Os lábios de Lydia se abriram, mas nenhuma palavra saiu.
Seus olhos brilharam com lágrimas que ela se recusava a deixar cair.
Riana estendeu a mão e apertou gentilmente o ombro de Althea.
— Você não está sozinha. Estamos todos aqui com você. Chase é forte, Althea. Ele vai ficar bem.
Daniel olhou para elas, o rosto pálido, as mãos tremendo.
— Eu falei com ele há dois dias. — Murmurou. — Ele estava tão animado com o novo projeto da fundação.
Ele enterrou o rosto nas palmas das mãos.
— Deus, isso não pode estar acontecendo.
O ar dentro da casa estava pesado, denso de luto e pavor.
Eles se agarravam uns aos outros, buscando no silêncio compartilhado a pouca força que ainda conseguiam encontrar.
Do lado de fora, o som da comoção começou a crescer. Repórteres já se reuniam além do portão, gritando por uma declaração da família Miller. Os funcionários da casa se moveram rapidamente para bloquear a passagem, fazendo o possível para proteger a paz frágil do lado de dentro.
— Já pedi a Cale que cuide da imprensa. — Disse Daniel em voz baixa, lançando um olhar para Althea. — Não se preocupe. Não vamos deixar que invadam sua privacidade.
— Obrigada, pai. Pelo menos Josh ainda não foi tão afetado por tudo isso.
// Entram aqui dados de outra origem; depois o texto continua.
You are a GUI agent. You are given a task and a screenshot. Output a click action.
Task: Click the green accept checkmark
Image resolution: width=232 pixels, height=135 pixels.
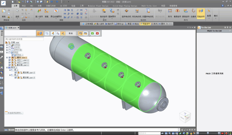[92, 33]
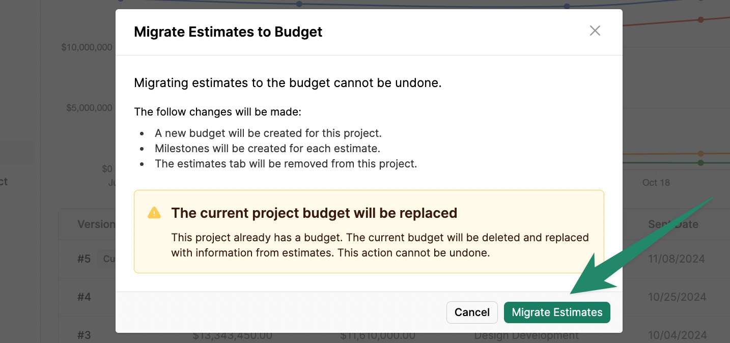Click the yellow warning triangle icon
730x343 pixels.
tap(154, 213)
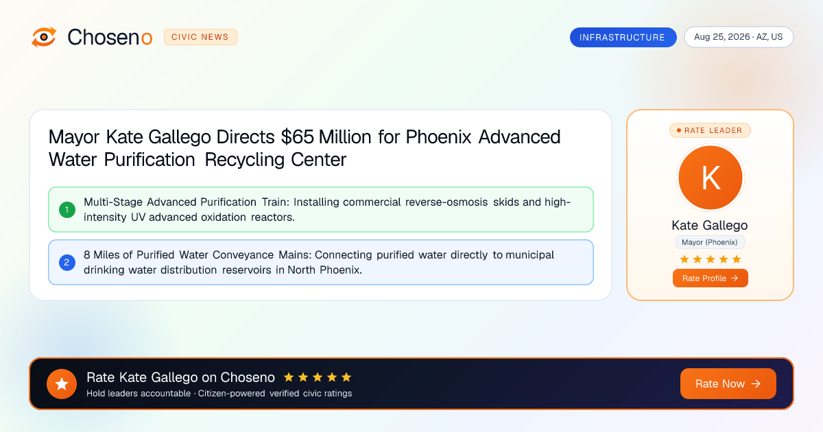Click the Mayor (Phoenix) label
The image size is (823, 432).
pos(711,242)
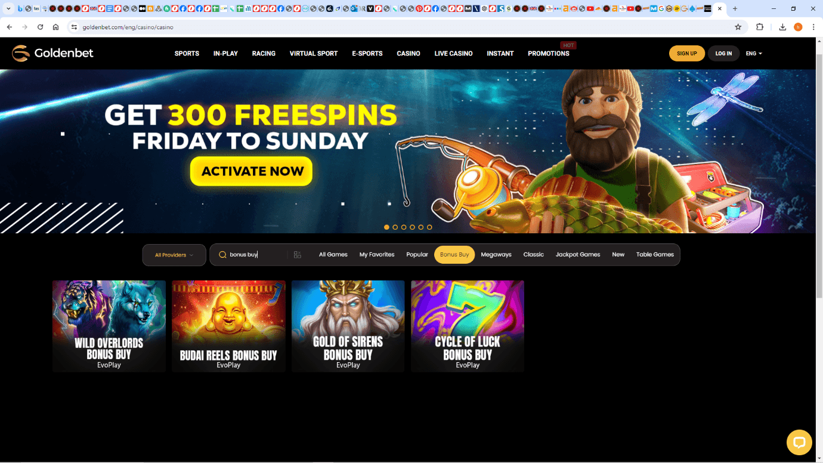Open the browser downloads icon
The image size is (823, 463).
(782, 27)
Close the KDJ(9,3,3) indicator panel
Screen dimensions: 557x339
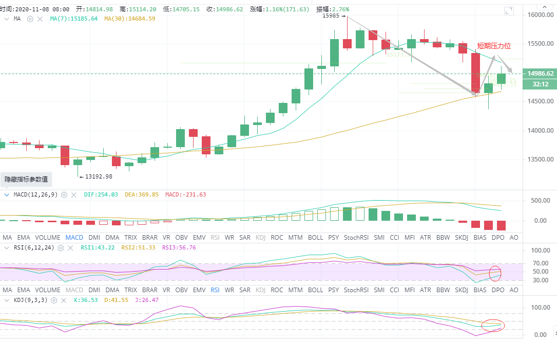pyautogui.click(x=64, y=300)
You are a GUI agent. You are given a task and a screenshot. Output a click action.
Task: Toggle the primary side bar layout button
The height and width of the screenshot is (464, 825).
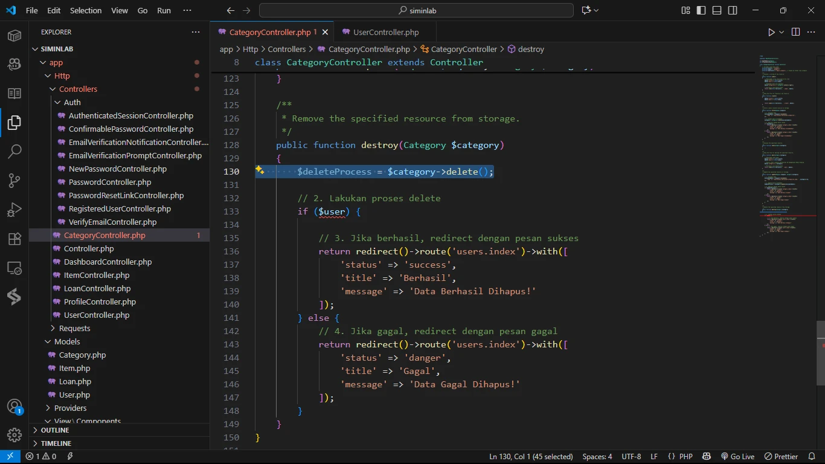tap(701, 10)
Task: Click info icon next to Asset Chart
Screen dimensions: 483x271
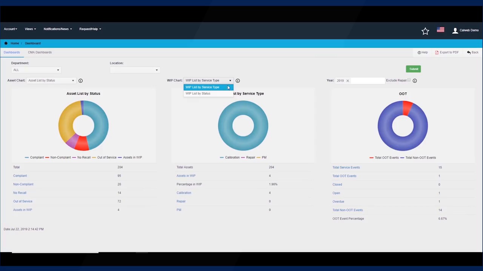Action: point(80,81)
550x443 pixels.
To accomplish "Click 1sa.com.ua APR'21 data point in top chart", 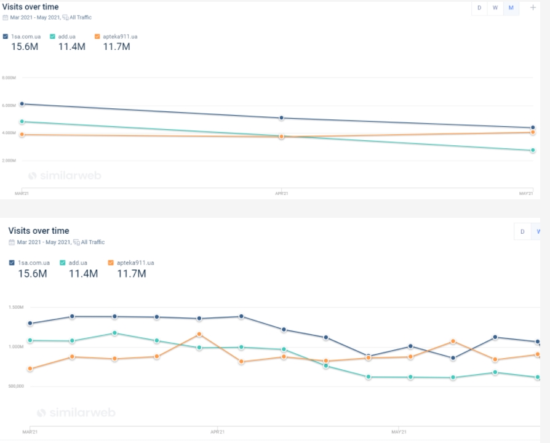I will click(x=281, y=118).
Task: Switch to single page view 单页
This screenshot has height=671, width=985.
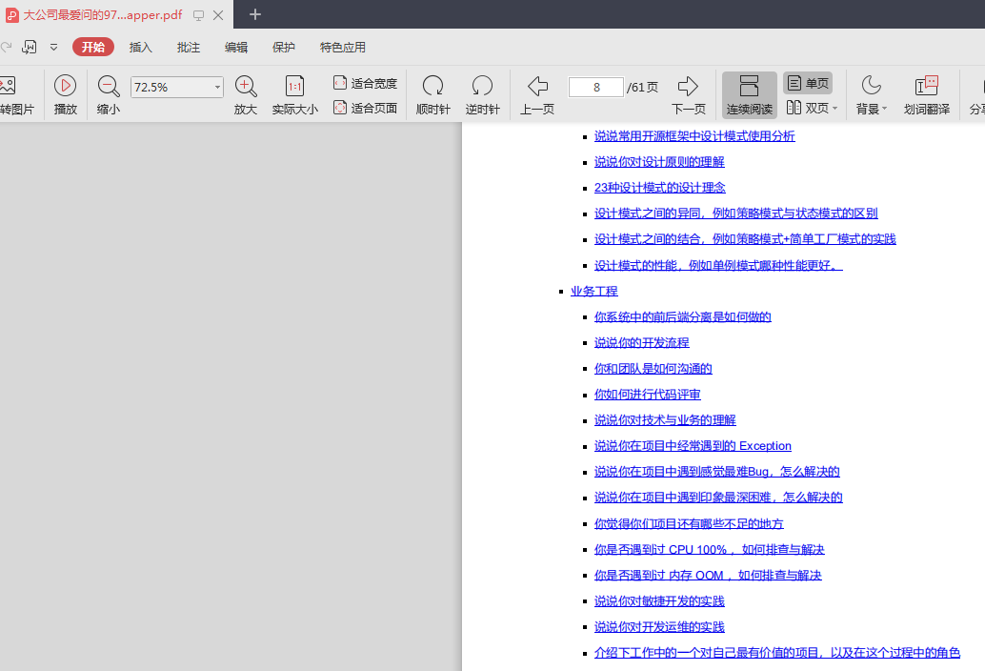Action: (x=809, y=83)
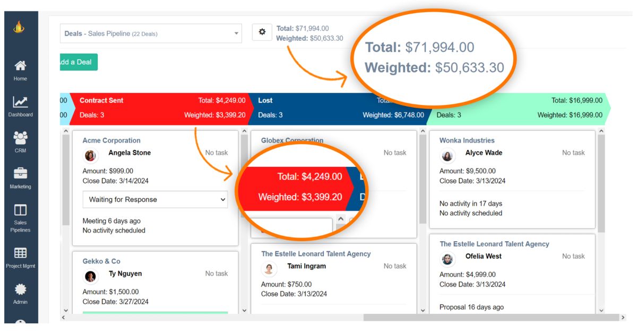Select the Lost stage header
This screenshot has width=637, height=334.
265,100
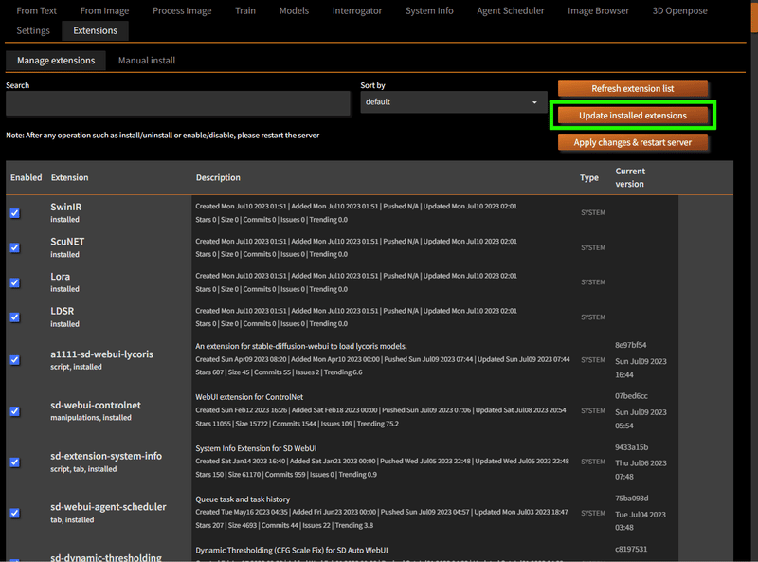This screenshot has width=758, height=562.
Task: Toggle the Lora extension checkbox
Action: 15,283
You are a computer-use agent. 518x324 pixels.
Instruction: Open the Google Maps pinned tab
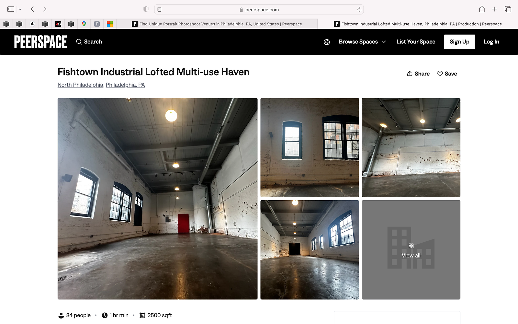click(84, 24)
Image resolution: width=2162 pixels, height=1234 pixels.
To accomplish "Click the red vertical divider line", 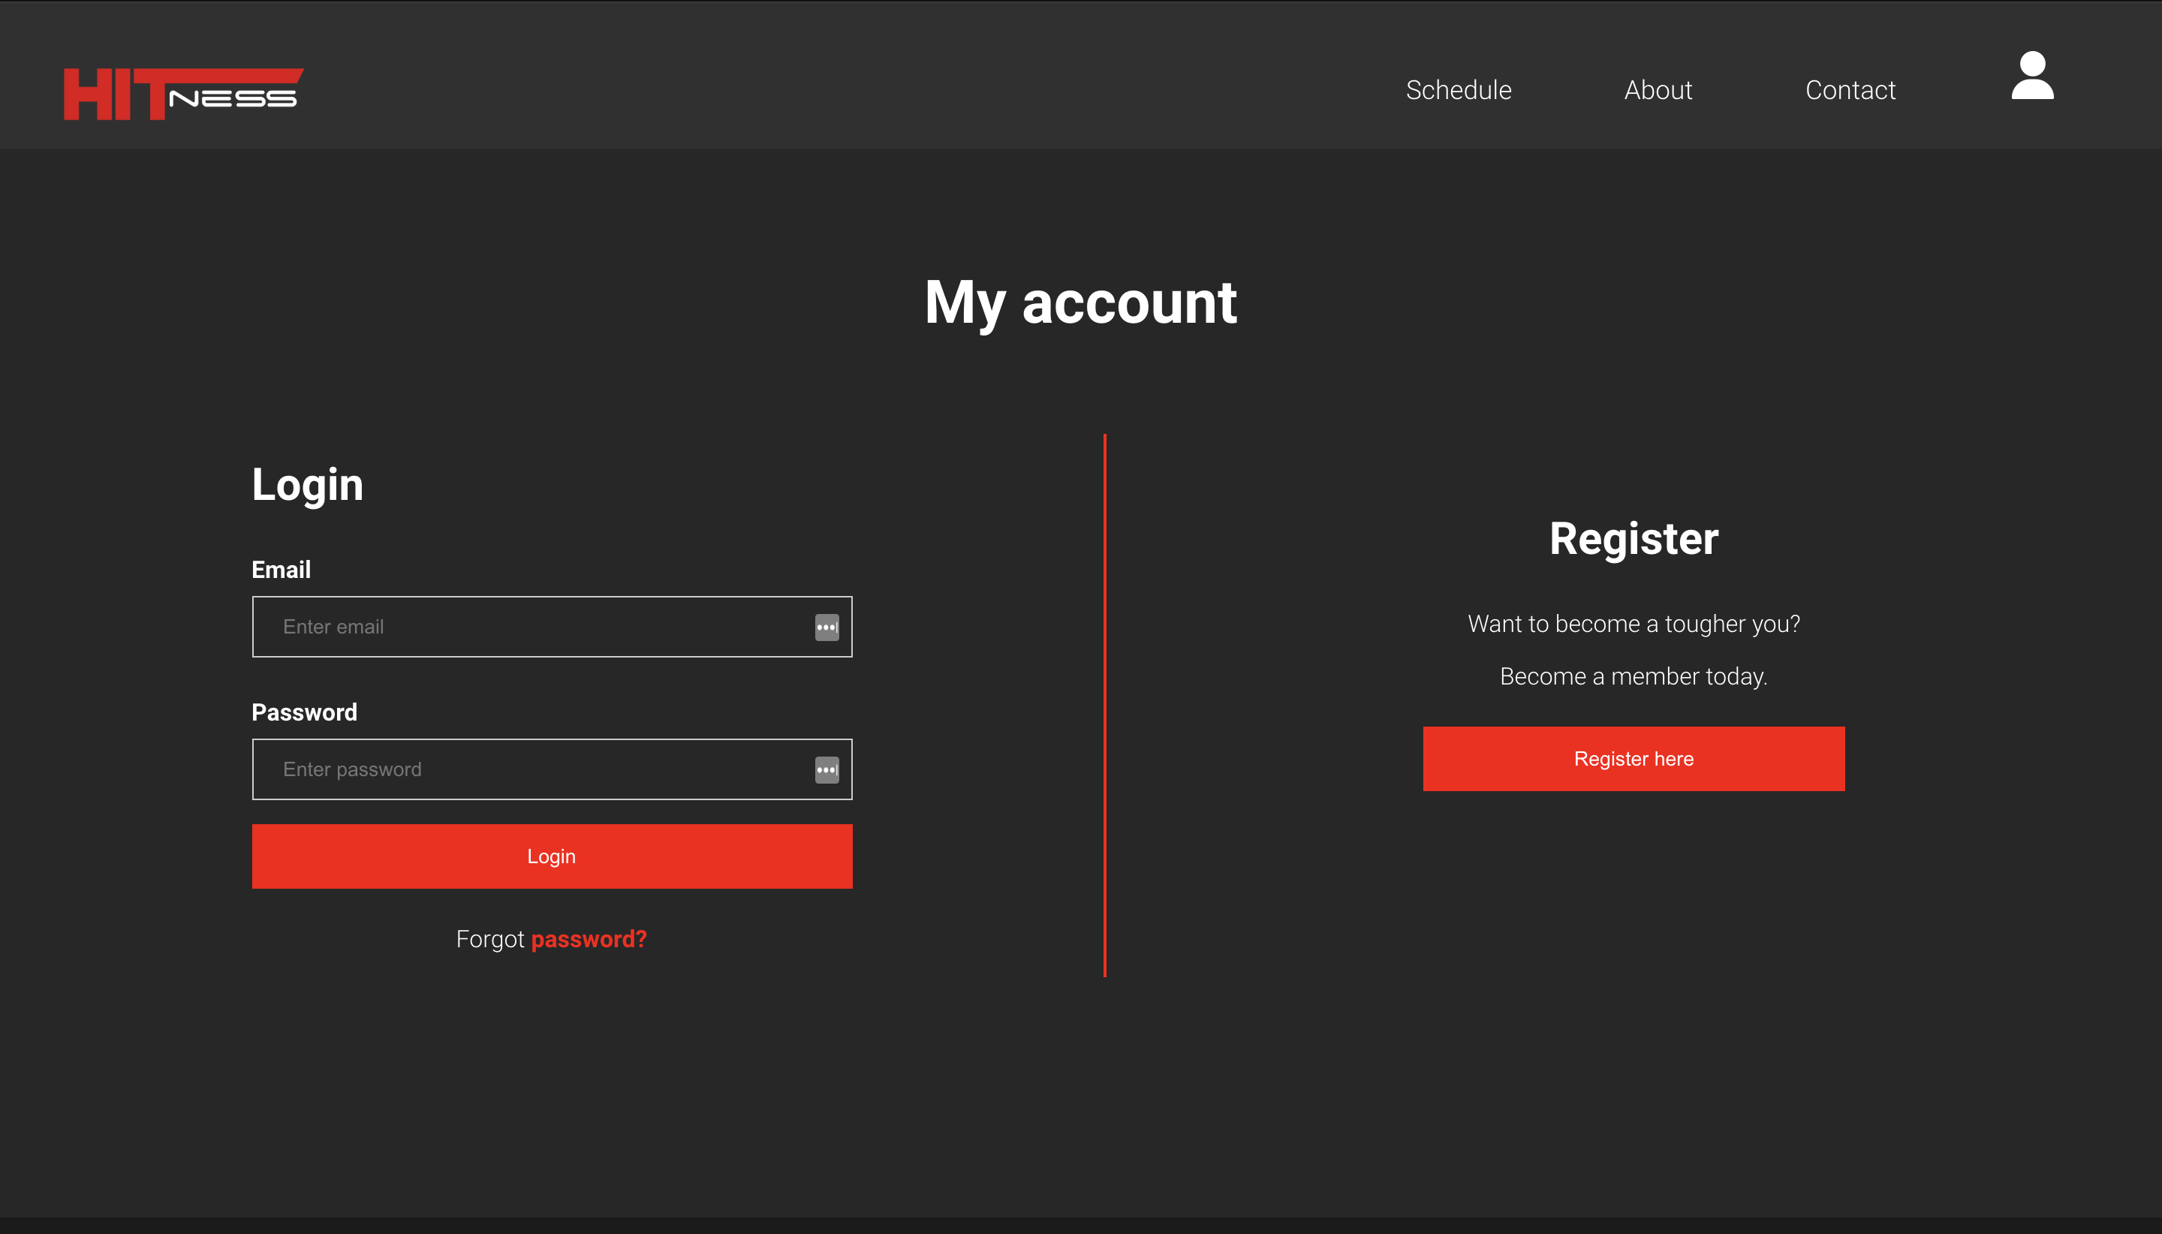I will coord(1104,705).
Acho que ele ainda não entende direito o que está acontecendo com Chase.
Riana estendeu a mão, com um tom calmo, mas firme.
— Vamos continuar acompanhando a situação daqui. Deixe Chris e Cale cuidarem de tudo no aeroporto. Mas você também precisa cuidar de si mesma. Você está grávida, Althea.
Aquela palavra, grávida, pairou no ar, suave, mas poderosa o bastante para fazê-la parar por completo.
Sua mão foi instintivamente até a barriga, buscando forças na pequena vida que crescia dentro dela.
— Ele ainda não sabe... Que a bebê já consegue ouvir a voz dele. — Sussurrou, quase sem força. — Eu nem consegui contar que já tínhamos escolhido um nome...
Os olhos de Riana se suavizaram, o coração apertado.
— Você vai contar a ele depois, Althea. Precisa acreditar nisso.
Mas o olhar de Althea permaneceu fixo na porta, sua expressão vazia, como se ela ainda esperasse que Chase entrasse a qualquer momento, com a mala na mão e aquele sorriso caloroso iluminando o rosto, como sempre.
Momentos depois, o telefone de Lydia tocou, cortando o silêncio espesso.